WHAT TO WORK ON: Reproduce precisely the lines of the listing below, starting with the line that contains "Task: Open the 電源モード dropdown set to バランス" and stopping after the line that contains "Click the blue Merge"; include nothing else.

DATA SHOWN:
--
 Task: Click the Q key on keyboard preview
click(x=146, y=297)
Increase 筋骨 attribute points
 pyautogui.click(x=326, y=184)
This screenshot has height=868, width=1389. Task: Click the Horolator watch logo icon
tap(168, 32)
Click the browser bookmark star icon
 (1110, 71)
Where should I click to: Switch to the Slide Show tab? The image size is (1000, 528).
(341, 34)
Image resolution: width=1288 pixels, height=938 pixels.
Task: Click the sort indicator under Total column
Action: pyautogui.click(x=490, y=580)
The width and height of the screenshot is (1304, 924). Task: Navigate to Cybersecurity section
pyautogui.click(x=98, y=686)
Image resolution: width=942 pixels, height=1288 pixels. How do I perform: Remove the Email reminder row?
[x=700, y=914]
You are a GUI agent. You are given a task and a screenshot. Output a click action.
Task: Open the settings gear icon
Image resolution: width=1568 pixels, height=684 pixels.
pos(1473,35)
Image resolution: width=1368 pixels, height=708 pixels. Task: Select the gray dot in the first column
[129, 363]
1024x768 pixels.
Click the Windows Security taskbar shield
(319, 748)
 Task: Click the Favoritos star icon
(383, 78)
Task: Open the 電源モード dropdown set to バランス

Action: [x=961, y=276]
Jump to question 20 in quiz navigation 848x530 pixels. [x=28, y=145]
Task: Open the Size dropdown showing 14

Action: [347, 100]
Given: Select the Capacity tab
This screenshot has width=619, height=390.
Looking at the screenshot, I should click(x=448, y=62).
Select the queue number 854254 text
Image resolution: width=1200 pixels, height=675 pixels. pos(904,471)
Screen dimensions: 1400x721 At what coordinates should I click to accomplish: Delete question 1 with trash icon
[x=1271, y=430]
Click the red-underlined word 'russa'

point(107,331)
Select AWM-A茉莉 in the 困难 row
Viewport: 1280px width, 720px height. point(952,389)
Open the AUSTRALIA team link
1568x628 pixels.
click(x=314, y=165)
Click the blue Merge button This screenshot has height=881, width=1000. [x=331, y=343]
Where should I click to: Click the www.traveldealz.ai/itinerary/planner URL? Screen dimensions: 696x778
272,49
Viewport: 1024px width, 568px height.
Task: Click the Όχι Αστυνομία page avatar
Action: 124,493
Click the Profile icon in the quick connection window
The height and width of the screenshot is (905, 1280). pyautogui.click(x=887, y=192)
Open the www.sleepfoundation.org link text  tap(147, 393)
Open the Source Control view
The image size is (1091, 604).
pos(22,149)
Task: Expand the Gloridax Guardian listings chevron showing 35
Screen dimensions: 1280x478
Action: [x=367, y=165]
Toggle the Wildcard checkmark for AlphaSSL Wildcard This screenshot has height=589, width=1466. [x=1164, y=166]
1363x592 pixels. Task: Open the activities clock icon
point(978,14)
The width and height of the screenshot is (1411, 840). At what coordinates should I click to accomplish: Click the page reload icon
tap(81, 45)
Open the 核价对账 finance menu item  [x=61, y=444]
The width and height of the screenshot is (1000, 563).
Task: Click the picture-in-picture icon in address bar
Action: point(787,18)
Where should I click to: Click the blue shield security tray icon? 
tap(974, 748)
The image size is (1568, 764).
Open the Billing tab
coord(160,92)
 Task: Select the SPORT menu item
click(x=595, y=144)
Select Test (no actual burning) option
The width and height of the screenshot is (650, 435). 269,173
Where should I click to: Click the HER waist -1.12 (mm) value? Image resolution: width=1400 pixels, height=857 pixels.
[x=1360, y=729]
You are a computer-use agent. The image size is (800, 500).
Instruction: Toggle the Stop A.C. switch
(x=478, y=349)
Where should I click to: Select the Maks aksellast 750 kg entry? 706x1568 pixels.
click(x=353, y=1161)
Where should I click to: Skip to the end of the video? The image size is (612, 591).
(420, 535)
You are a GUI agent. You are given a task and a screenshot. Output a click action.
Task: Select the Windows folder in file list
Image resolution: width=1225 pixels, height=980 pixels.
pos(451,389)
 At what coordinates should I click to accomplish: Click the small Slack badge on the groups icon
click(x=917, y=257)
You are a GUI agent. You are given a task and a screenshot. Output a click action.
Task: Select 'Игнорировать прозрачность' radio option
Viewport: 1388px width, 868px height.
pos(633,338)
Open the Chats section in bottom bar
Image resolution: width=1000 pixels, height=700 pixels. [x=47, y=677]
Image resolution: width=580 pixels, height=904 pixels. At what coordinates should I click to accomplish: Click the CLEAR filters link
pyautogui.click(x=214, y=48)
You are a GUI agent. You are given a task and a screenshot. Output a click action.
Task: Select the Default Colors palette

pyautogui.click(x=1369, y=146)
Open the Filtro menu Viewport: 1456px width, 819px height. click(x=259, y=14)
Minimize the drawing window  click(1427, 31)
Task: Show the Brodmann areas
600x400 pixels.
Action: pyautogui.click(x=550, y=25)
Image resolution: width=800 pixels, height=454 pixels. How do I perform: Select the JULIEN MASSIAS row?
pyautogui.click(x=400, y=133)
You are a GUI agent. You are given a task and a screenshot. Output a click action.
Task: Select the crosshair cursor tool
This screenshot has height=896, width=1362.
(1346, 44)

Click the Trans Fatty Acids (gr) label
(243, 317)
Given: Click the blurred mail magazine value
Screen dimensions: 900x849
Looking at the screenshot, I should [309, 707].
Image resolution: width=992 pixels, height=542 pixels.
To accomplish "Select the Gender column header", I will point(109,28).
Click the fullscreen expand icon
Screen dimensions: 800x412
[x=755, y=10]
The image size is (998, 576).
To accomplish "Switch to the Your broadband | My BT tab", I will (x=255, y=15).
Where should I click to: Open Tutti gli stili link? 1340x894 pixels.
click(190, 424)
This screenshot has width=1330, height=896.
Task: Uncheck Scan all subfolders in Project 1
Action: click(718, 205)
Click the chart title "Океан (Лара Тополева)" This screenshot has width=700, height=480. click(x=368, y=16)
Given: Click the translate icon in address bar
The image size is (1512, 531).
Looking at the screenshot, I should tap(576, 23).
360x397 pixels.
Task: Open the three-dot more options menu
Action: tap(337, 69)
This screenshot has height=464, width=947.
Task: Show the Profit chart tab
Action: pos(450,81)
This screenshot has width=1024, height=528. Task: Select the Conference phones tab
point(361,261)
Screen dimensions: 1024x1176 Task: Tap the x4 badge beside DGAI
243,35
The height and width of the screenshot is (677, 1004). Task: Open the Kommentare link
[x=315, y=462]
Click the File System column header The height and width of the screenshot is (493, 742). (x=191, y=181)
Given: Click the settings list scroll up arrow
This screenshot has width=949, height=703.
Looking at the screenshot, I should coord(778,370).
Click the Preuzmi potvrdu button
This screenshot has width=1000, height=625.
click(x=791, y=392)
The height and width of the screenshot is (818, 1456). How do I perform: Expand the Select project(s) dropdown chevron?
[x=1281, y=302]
--
COMPLETED TASK:
Task: Open the 電源モード dropdown set to バランス

Action: [x=961, y=276]
Jump to question 20 in quiz navigation 848x530 pixels. [x=28, y=145]
Task: Open the Size dropdown showing 14

Action: [347, 100]
Given: Select the Capacity tab
This screenshot has width=619, height=390.
Looking at the screenshot, I should click(x=448, y=62).
Select the queue number 854254 text
Image resolution: width=1200 pixels, height=675 pixels. pos(904,471)
Screen dimensions: 1400x721 At what coordinates should I click to accomplish: Delete question 1 with trash icon
[x=1271, y=430]
Click the red-underlined word 'russa'

point(107,331)
Select AWM-A茉莉 in the 困难 row
Viewport: 1280px width, 720px height. point(952,389)
Open the AUSTRALIA team link
1568x628 pixels.
click(x=314, y=165)
Click the blue Merge button This screenshot has height=881, width=1000. [x=331, y=343]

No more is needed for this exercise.